■ **REQUIRED ACTION**
Restate word for word only the lines from the one with "The height and" through the end of the records; no pictures belong in the copy.

** Opening AVAILABLE DATA block **

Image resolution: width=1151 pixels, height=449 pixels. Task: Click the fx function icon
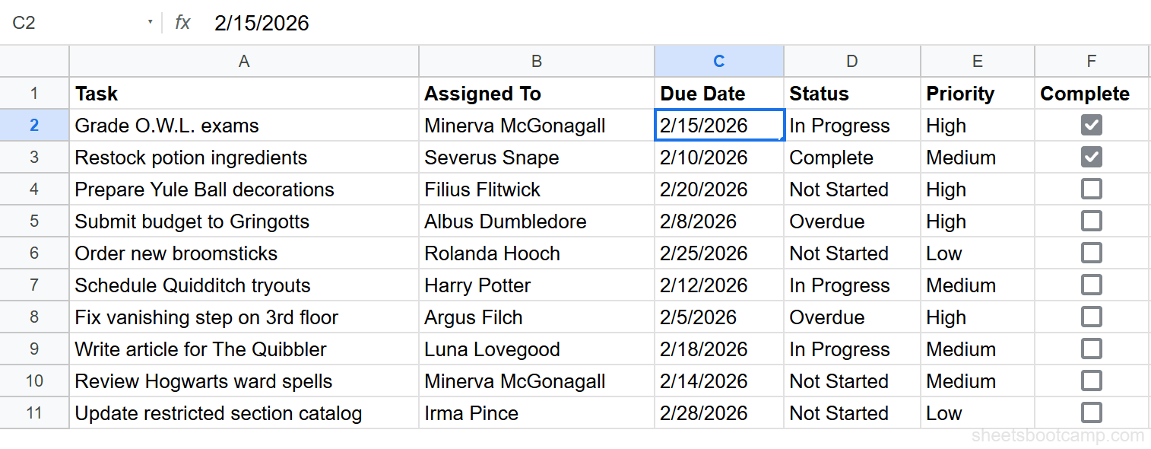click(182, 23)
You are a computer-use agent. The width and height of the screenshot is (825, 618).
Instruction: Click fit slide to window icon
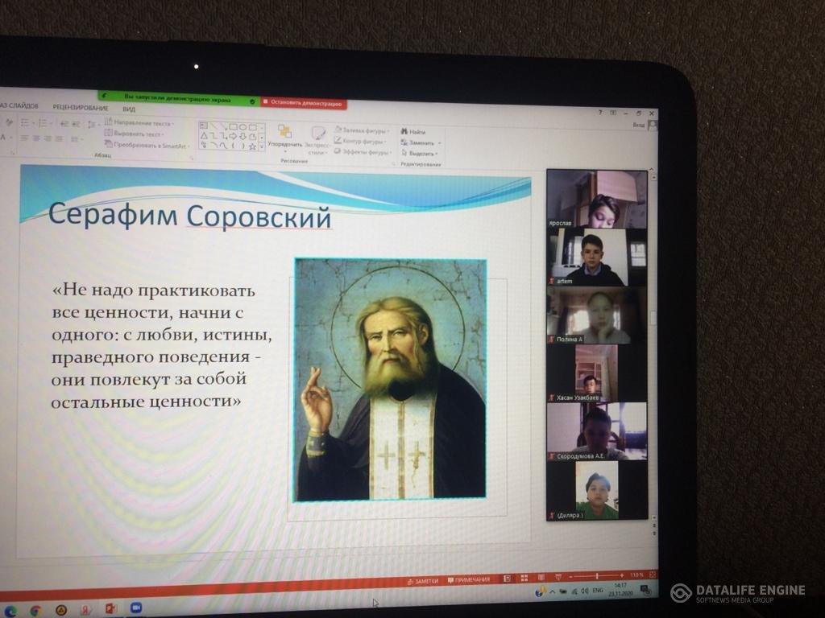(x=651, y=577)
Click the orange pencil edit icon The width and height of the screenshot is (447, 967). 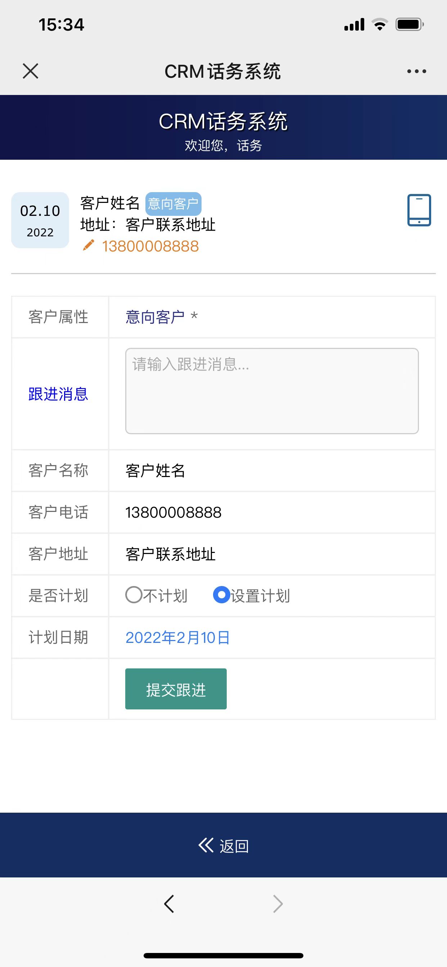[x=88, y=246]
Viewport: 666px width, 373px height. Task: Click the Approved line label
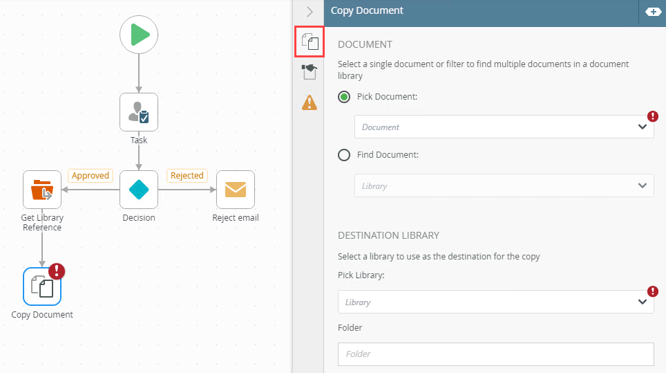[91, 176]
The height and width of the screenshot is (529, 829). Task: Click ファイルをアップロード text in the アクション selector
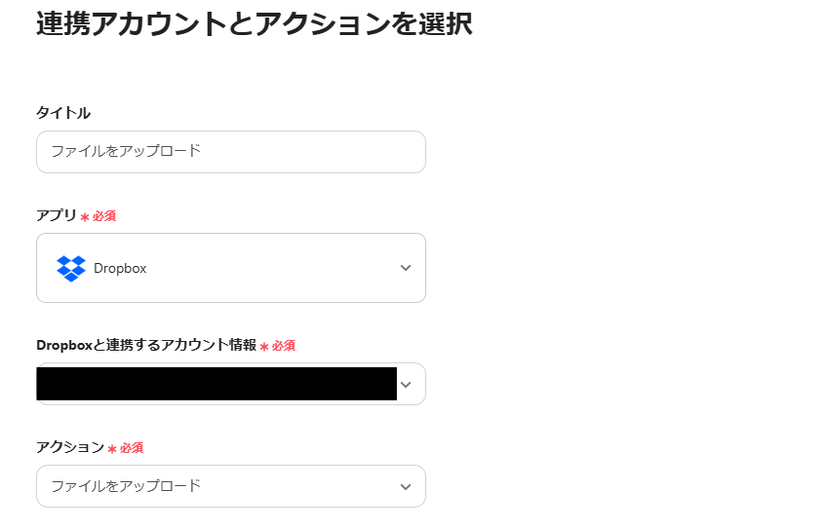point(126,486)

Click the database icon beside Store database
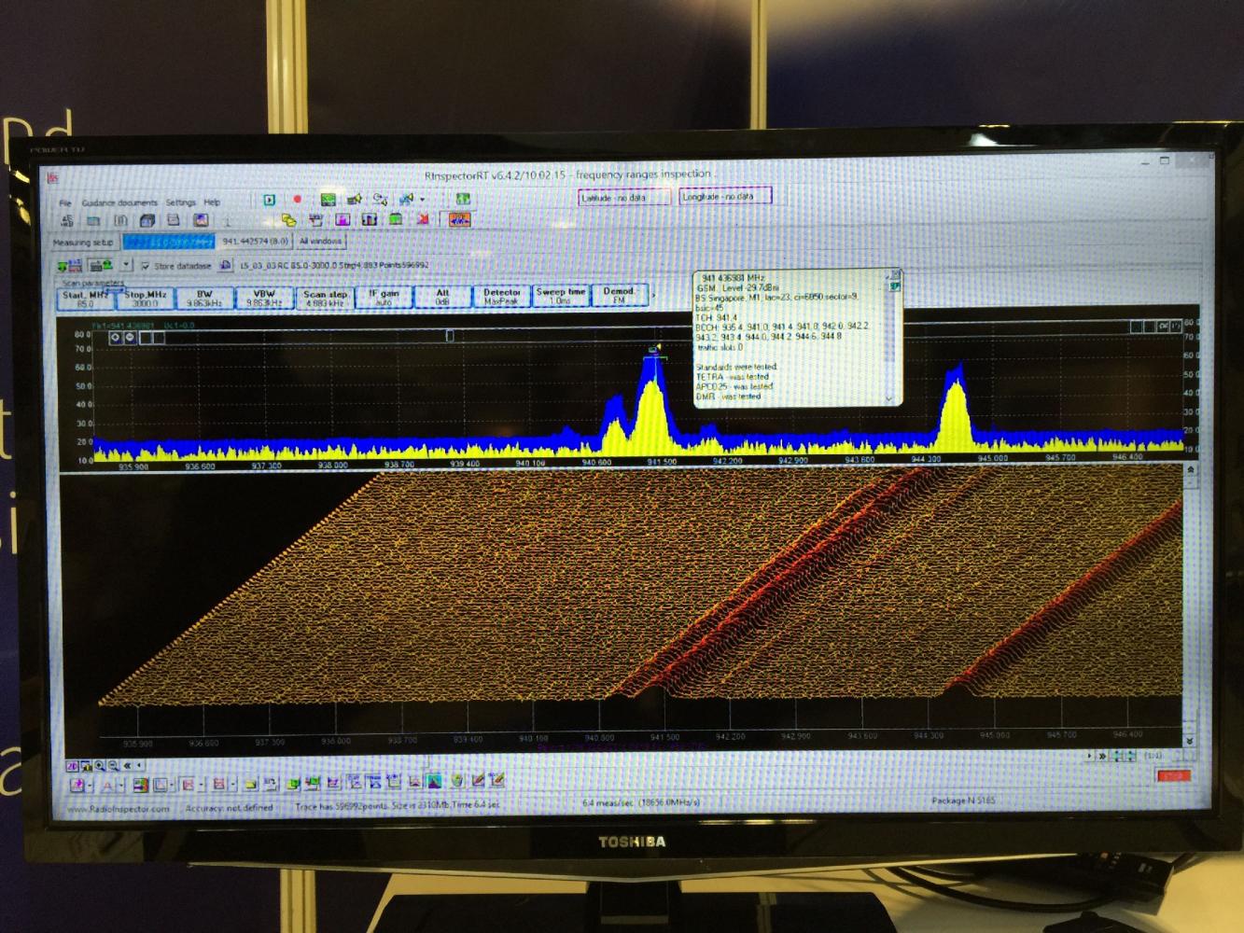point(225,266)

** Closing AVAILABLE DATA block **

■ **REPLY**
The height and width of the screenshot is (529, 829). Task: Click ファイルをアップロード text in the アクション selector
point(126,486)

Click the database icon beside Store database
point(225,266)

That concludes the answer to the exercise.